Define a function for converting the multipliers from a character identifier to the corresponding numeric values
GetMultiple <- function(strMult)
{
if(strMult=="H")
{
mult <- 100
}
else if(strMult=="K")
{
mult <- 1000
}
else if(strMult=="M")
{
mult <- 1000000
}
else if(strMult=="B")
{
mult <- 1000000000
}
else
{
mult <- 0
}
return(mult)
}
Create a simpler data frame with only the necessary variables. Calculate the property and crop damage using the function defined above. In addition, a variable called ECONDMG that is the sum of property damage and crop damage is introduced.
dat <- data.frame(EVTYPE=stormUS$EVTYPE, INJURIES=stormUS$INJURIES, FATALITIES=stormUS$FATALITIES)
dat$PROPDMG = stormUS$PROPDMG*sapply(stormUS$PROPDMGEXP, GetMultiple)
dat$CROPDMG = stormUS$CROPDMG*sapply(stormUS$CROPDMGEXP, GetMultiple)
dat$ECONDMG = dat$PROPDMG + dat$CROPDMG
head(dat)
## EVTYPE INJURIES FATALITIES PROPDMG CROPDMG ECONDMG
## 1 TORNADO 15 0 25000 0 25000
## 2 TORNADO 0 0 2500 0 2500
## 3 TORNADO 2 0 25000 0 25000
## 4 TORNADO 2 0 2500 0 2500
## 5 TORNADO 2 0 2500 0 2500
## 6 TORNADO 6 0 2500 0 2500
Upon viewing the data, it appears that combining events makes sense in some cases. An example includes THUNDERSTORM WIND,THUNDERSTORM WINDS, and TSTM WIND. In this study, these are all replaced with THUNDERSTORM WIND. Upon inspection, many of these examples of “name dispersion” have a dominant name reducing the need to combine all names.
library(plyr)
dat$EVTYPE <- replace(dat$EVTYPE, dat$EVTYPE=="THUNDERSTORM WINDS", "THUNDERSTORM WIND")
dat$EVTYPE <- replace(dat$EVTYPE, dat$EVTYPE=="TSTM WIND", "THUNDERSTORM WIND")
summaryDat <- ddply(dat, .(EVTYPE), summarize, INJURIES=sum(INJURIES), FATALITIES=sum(FATALITIES), PROPDMG=sum(PROPDMG), CROPDMG=sum(CROPDMG), ECONDMG=sum(ECONDMG))
The weather events leading to top 5 injuries, deaths, and total economic impact are identified and graphed below.
library(ggplot2)
top5Injuries <- head(summaryDat[order(summaryDat$INJURIES, decreasing=TRUE),],5)
print(format(data.frame(Event=top5Injuries$EVTYPE, Injuries=top5Injuries$INJURIES), big.mark=","), row.names=F)
## Event Injuries
## TORNADO 91,346
## THUNDERSTORM WIND 9,353
## FLOOD 6,789
## EXCESSIVE HEAT 6,525
## LIGHTNING 5,230
ggplot(top5Injuries, aes(x=factor(1), y=INJURIES, fill=factor(EVTYPE))) + geom_bar(stat="identity") + coord_polar(theta="y")+xlab("")+labs(fill="Event")
The figure above shows the 5 largest weather related causes of injury.

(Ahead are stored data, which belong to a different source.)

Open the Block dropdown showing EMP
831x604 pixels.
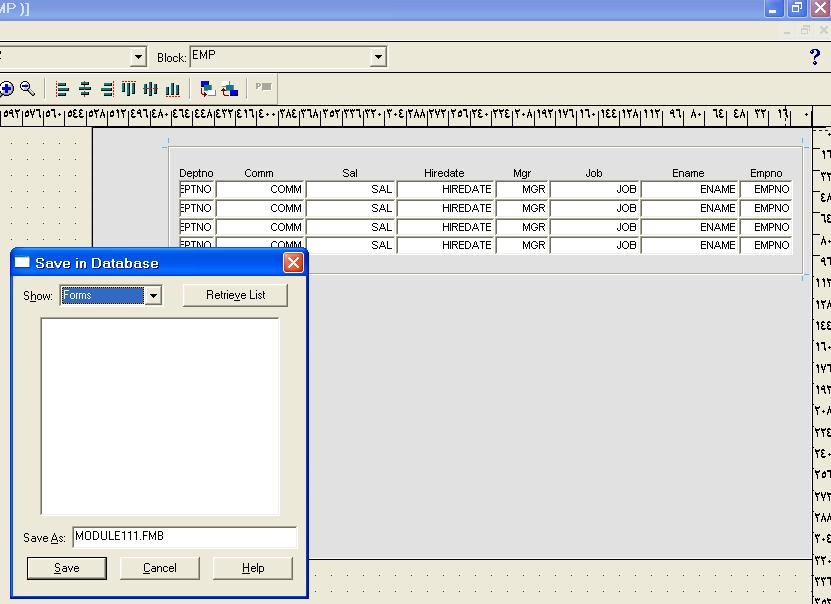378,58
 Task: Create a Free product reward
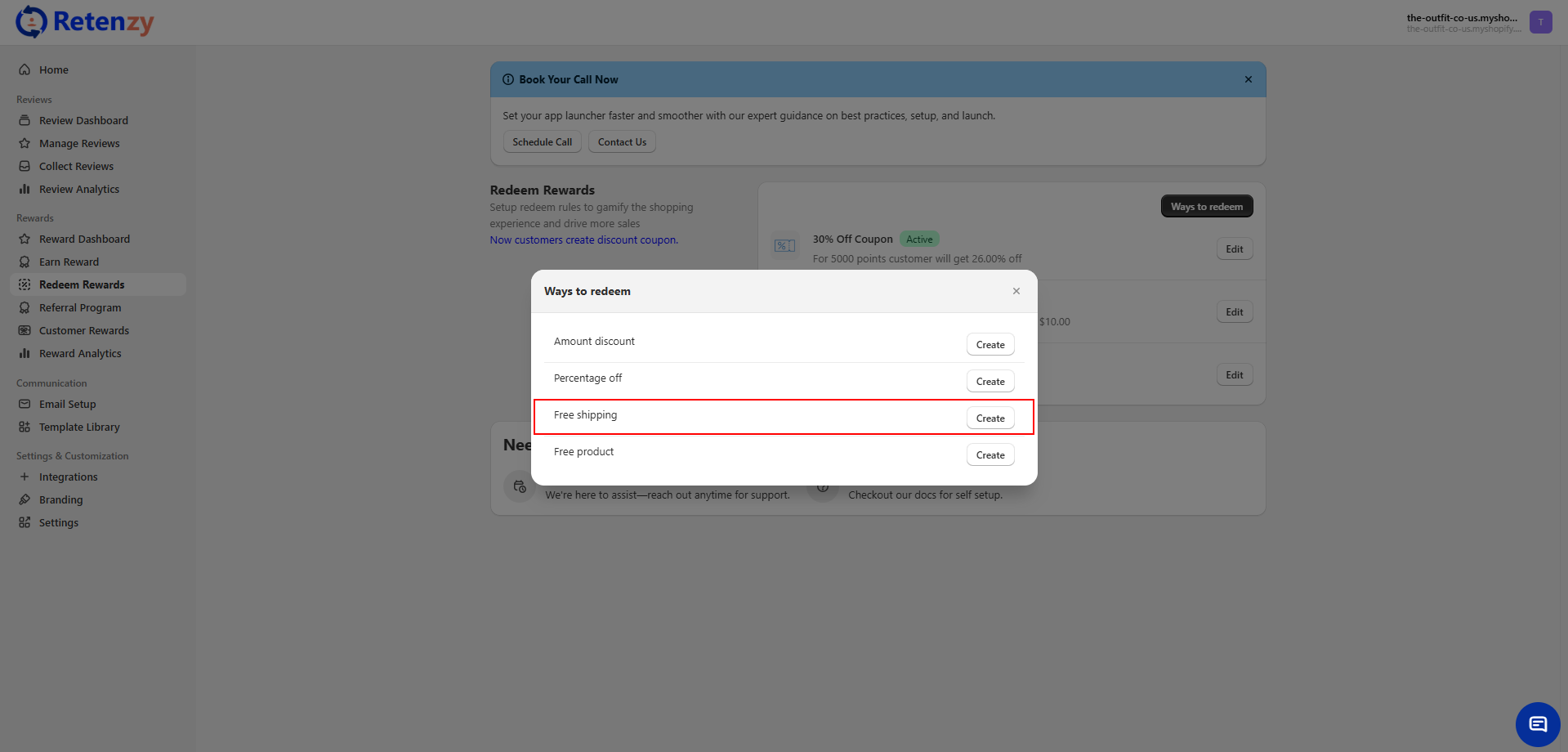click(x=989, y=454)
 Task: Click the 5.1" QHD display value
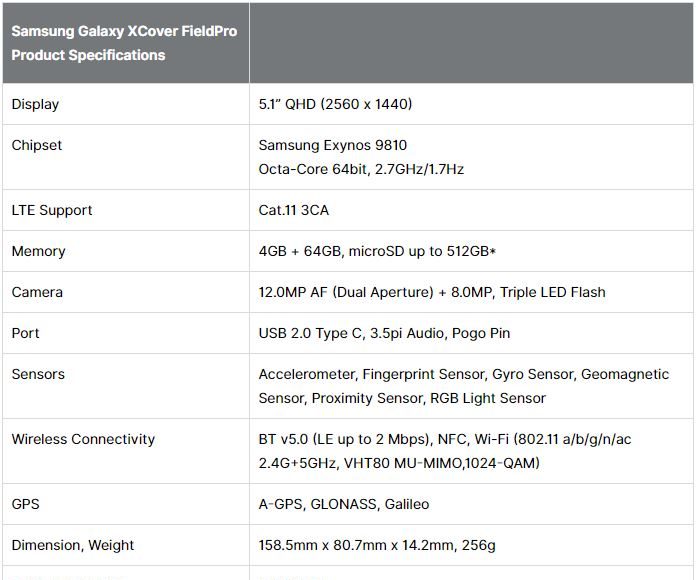tap(335, 104)
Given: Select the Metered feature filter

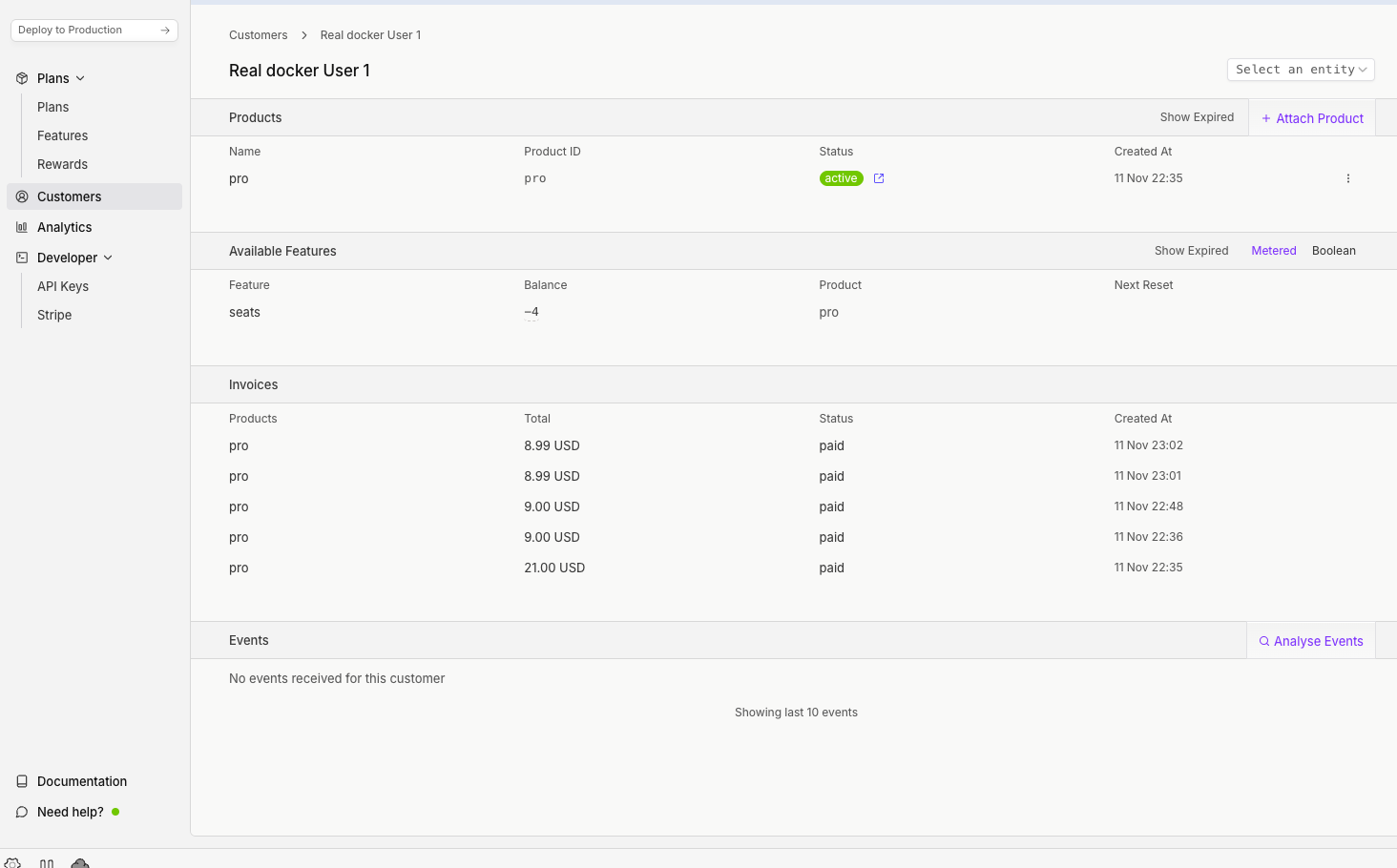Looking at the screenshot, I should (x=1273, y=251).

Tornado clearly has caused the greatest number of injuries.
top5Deaths <- head(summaryDat[order(summaryDat$FATALITIES, decreasing=TRUE),],5)
print(format(data.frame(Event=top5Deaths$EVTYPE, Deaths=top5Deaths$FATALITIES), big.mark=","), row.names=F)
## Event Deaths
## TORNADO 5,633
## EXCESSIVE HEAT 1,903
## FLASH FLOOD 978
## HEAT 937
## LIGHTNING 816
ggplot(top5Deaths, aes(x=factor(1), y=FATALITIES, fill=factor(EVTYPE))) + geom_bar(stat="identity") + coord_polar(theta="y")+xlab("")+labs(fill="Event")+ylab("DEATHS")

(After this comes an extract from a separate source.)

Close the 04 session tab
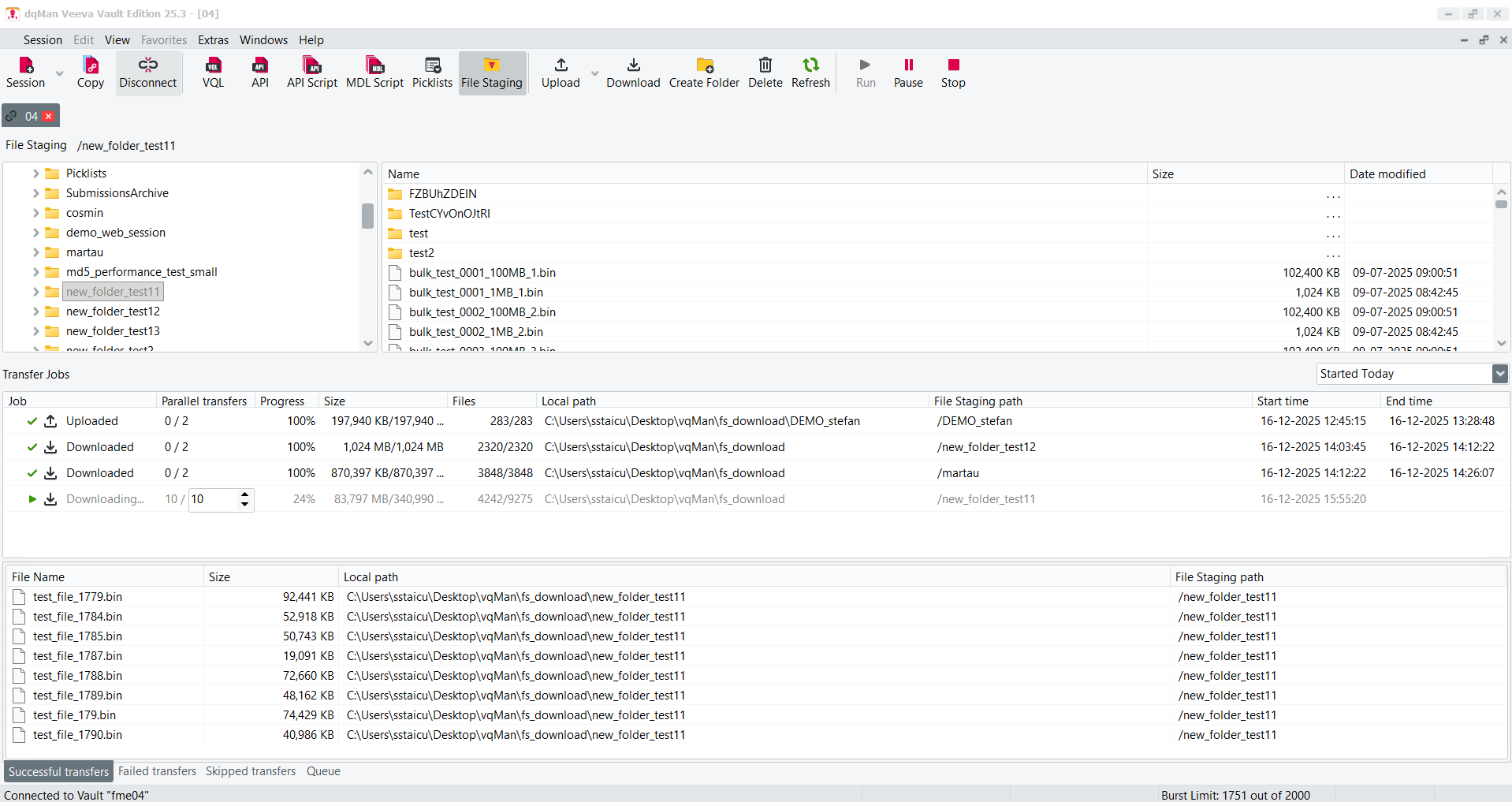Viewport: 1512px width, 802px height. click(49, 117)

The figure above shows the 5 largest weather related causes of death. Tornado clearly has caused the greatest number of deaths.
top5Econ <- head(summaryDat[order(summaryDat$ECONDMG, decreasing=TRUE),],5)

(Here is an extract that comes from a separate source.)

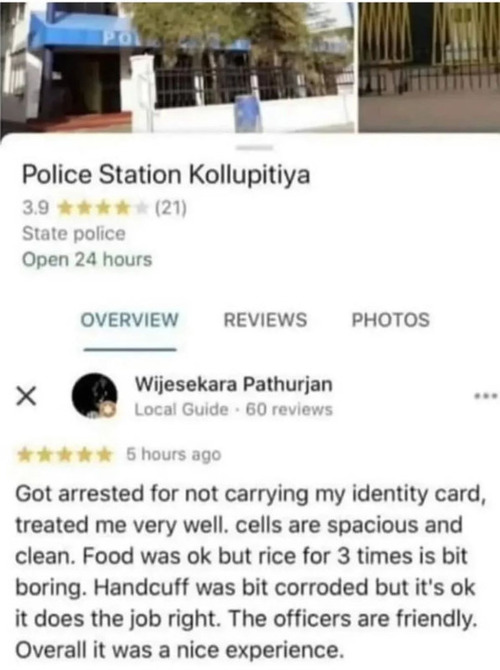Image resolution: width=500 pixels, height=670 pixels.
Task: Tap the Police Station Kollupitiya title
Action: [x=166, y=175]
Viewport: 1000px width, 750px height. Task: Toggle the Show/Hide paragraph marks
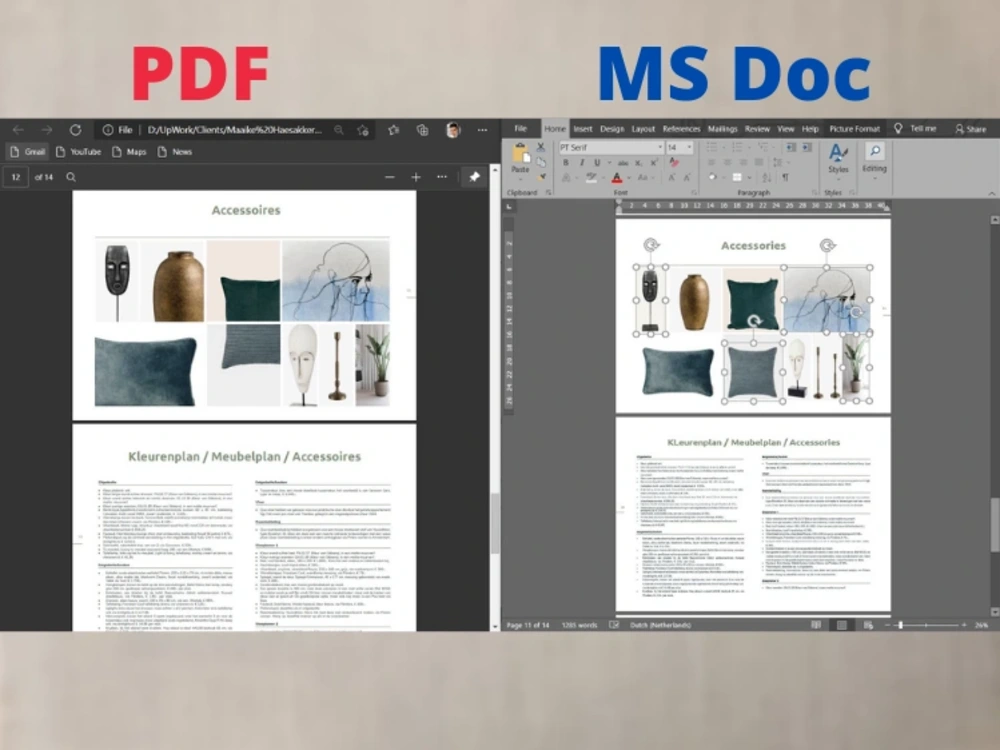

print(format(data.frame(Event=top5Econ$EVTYPE, Property=top5Econ$PROPDMG, Crops=top5Econ$CROPDMG, Economic=top5Econ$ECONDMG), big.mark=","), row.names=F)
## Event Property Crops Economic
## FLOOD 144,657,709,800 5,661,968,450 150,319,678,250
## HURRICANE/TYPHOON 69,305,840,000 2,607,872,800 71,913,712,800
## TORNADO 56,925,660,480 414,953,110 57,340,613,590
## STORM SURGE 43,323,536,000 5,000 43,323,541,000
## HAIL 15,727,367,220 3,025,537,450 18,752,904,670
ggplot(top5Econ, aes(x=factor(1), y=ECONDMG, fill=factor(EVTYPE))) + geom_bar(stat="identity") + coord_polar(theta="y")+xlab("")+labs(fill="Event")+ylab("ECONOMIC IMPACT (PROPERTY + CROP)")
The figure above shows the 5 largest weather related causes of economic loss. Flooding has historically caused the greatest economic loss.